> **PASSAGE**:
══════════
Thanks to a production delay meaning the Gundam Seed movie wasn’t released until literally now as I type this in 2024 (blimey…) Gundam 00: Awakening of the Trailblazer became the first non-UC Gundam movie released in cinemas and with it a lot of controversy. You see, as teased at the end of Season 2 the main threat of the movie is an alien race known as the ELS (“Extraterrestrial Living-metal Shape-shifters”) making this the also the first Gundam… anything to have aliens in it, something more associated with Super Robot shows than the “Real Robot” ones that Gundam pioneered. Does it work? Well, sort of. It matches what 00 has been going for from the start narrative-wise but sadly regardless of the aliens I find the film a bit of a slog… Let’s take a deeper look!
The opening part of the film is partly establishing the world of 00 two years after Season 2, including a more calm and unified Earth working on various projects in the Innovators’ old Celestial Being colony ship, complete with the introduction of new natural Innovator Descartes Shaman; Saji looking after Louise as she’s still recovering from her experience at the hands of Ribbons (a weird sentence if you don’t know Ribbons is a character…) and Setsuna and Lockon are still intervening in conflicts, including a scene where they save Marina Ismail from some assassins. While this is all going on though a space probe is taken over by the ELS and heads to Earth, eventually breaking into bits and showing down to the planet, taking over various machinery and driving people with quantum brainwaves crazy. This includes Louise, who is driven mad by an Innovade who looks just like Ribbons but actually being controlled by ELS (they’re saved by Setsuna, if you’re wondering) and Allelujah and Marie are attacked by empty trucks and other construction equipment at a construction site in the middle of nowhere, being saved eventually by Lockon and taken back to the Ptolemaios to reunite with the rest of the protagonists.
Where’s my “Unmanned truck” enemy in the Gundam games?! … Actually, where are the ELS enemies in nearly all Gundam games really…
Soon the ELS takeover a Jupiter research station and begin multiplying in great numbers so Celestial Being (our heroes, not the large ship) goes out to take them on but find their liquid nature and ability to both assimilate and copy the forms and technology of Earth make them a hard foe to fight, eventually being saved by an arriving Tieria, who has given himself a new Innovade body to use, as well as a new Gundam, naturally (as the whole cast minus Setsuna have as well, though they’re not as noticeable an upgrade at Setsuna gets later in the movie…) Before anyone has a chance to catch their breath a massive fleet flies out of the big red spot in Jupiter and heads for Earth, so the united forces of Earth try to cut them off at Mars but they fall to the aliens (including Descartes, so that was a waste of a new character design right there! I did wonder why I didn’t remember him when he was given a big introduction…) leaving Celestial Being to give it another go, complete with Setsuna using the 00 Gundam’s GN particle field to try and communicate with the ELS, thinking this was the “dialogues that are to come” that Celestial Being’s founder created them for but instead he’s mentally overwhelmed and sent into a coma, the 00 Gundam destroyed in the process (but Tieria manages to pull the cockpit out at the cost of his… temporary body, so no big loss!)
══════════
> **LISTED ENTRIES**:
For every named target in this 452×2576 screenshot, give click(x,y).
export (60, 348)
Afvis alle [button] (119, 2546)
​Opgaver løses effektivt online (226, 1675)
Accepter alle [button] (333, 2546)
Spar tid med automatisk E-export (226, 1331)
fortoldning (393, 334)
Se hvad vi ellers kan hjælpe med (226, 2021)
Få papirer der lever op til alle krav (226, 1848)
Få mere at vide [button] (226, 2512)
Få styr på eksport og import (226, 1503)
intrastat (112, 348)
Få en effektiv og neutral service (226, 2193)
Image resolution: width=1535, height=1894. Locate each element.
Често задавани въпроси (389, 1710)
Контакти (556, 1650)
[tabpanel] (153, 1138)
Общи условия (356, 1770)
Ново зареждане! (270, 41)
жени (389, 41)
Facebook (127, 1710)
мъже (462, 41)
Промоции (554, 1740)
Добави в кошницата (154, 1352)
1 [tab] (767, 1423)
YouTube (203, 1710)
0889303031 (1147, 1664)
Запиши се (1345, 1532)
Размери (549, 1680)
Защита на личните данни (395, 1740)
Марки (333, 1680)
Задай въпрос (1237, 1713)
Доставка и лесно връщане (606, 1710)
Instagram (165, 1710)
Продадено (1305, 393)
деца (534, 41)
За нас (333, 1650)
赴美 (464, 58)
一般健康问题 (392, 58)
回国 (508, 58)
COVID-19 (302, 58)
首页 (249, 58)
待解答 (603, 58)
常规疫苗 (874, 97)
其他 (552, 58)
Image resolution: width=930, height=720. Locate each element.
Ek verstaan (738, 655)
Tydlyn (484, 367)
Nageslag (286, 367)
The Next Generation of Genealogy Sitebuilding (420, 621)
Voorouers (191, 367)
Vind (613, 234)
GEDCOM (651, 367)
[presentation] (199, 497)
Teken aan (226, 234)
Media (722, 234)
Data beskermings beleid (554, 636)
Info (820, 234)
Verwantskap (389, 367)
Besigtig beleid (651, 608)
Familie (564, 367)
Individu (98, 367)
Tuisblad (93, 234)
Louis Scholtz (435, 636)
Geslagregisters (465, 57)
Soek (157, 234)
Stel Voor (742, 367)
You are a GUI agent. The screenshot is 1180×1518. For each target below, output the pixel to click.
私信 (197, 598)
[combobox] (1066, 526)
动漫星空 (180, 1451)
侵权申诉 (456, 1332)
══════════
> **WHAT IS EXPECTED**: Carry on the Gundam 00 movie review from its last sentence, in the same chatty voice.

> **EXPECTED ANSWER**:
Descartes contemplates why he was created only to die without accomplishing anything… Which sounds like a deep philosophical thing, but I was actually riffing on the creators of the film and the plot…
Celestial Being escape thanks to a new “Sol Brave Squadron” led by Grahm Aker, who has discarded his Mr. Bushido personality fully. While Setsuna lies unconscious the Earth scientists find out that a much bigger ELS army, including a moon-sized ELS “ship”, is heading for Earth and will arrive in just a couple of months, leaving everything looking pretty grim for humanity…
There were some good moments and its always fun seeing humanity struggle with the idea of a superior alien force heading to wipe them out, but a good majority of the film, including pretty much the entire final third, is just generic metal versions of 00 era suits being destroyed by regular 00 era suits and vice versa to the point where it all starts to lose meaning. Far too many lasers and explosions and given the enemy can’t speak to gloat or give us any kind of story or drama to break up the action it really is JUST action and can really wear you down. I don’t mind aliens in Gundam (though I do admit it is really weird) but I don’t like a film with a good message but no idea how to deliver it for over half its runtime so just resorts to generic blasting…
Overall Thoughts:

That’s … quite the unexpected final enemy for a Gundam show, that’s for sure!
Awakening of the Trailblazer does a good job of putting a full stop at the end of the 00 universe and has some fun moments but it also has an awful lot of a space shootouts with little to no dialogue to break it up, making it quite hard-going after a while, especially the finale. A mixed bag but does at least bring the 00 series’ core narrative of Earth unification for the sake of humanity’s future to a satisfying conclusion.

As mentioned, the final third of the movie is mostly one long battle in the space above Earth as all the named characters that can pilot a mobile suit from the two TV seasons (that are still alive) fighting the ELS. Eventually Setsuna awakens and heads off to battle in the brand new GNT-0000 00 Qan[T] Gundam, complete with a Veda-like system controlled by the AI Tieria so they can better process the information the ELS send out. The Qan[T] cuts through a bunch of ELS and heads for the moon-sized ship as Tieria believes within it is the best place to try and communicate with the alien species, and in order to get there Lockon, Allelujah/Marie and Graham Aker all cut a path for Setsuna to reach his goal (and it looks like Aker dies in the process, though short stories and manga one-offs set after the movie say otherwise…)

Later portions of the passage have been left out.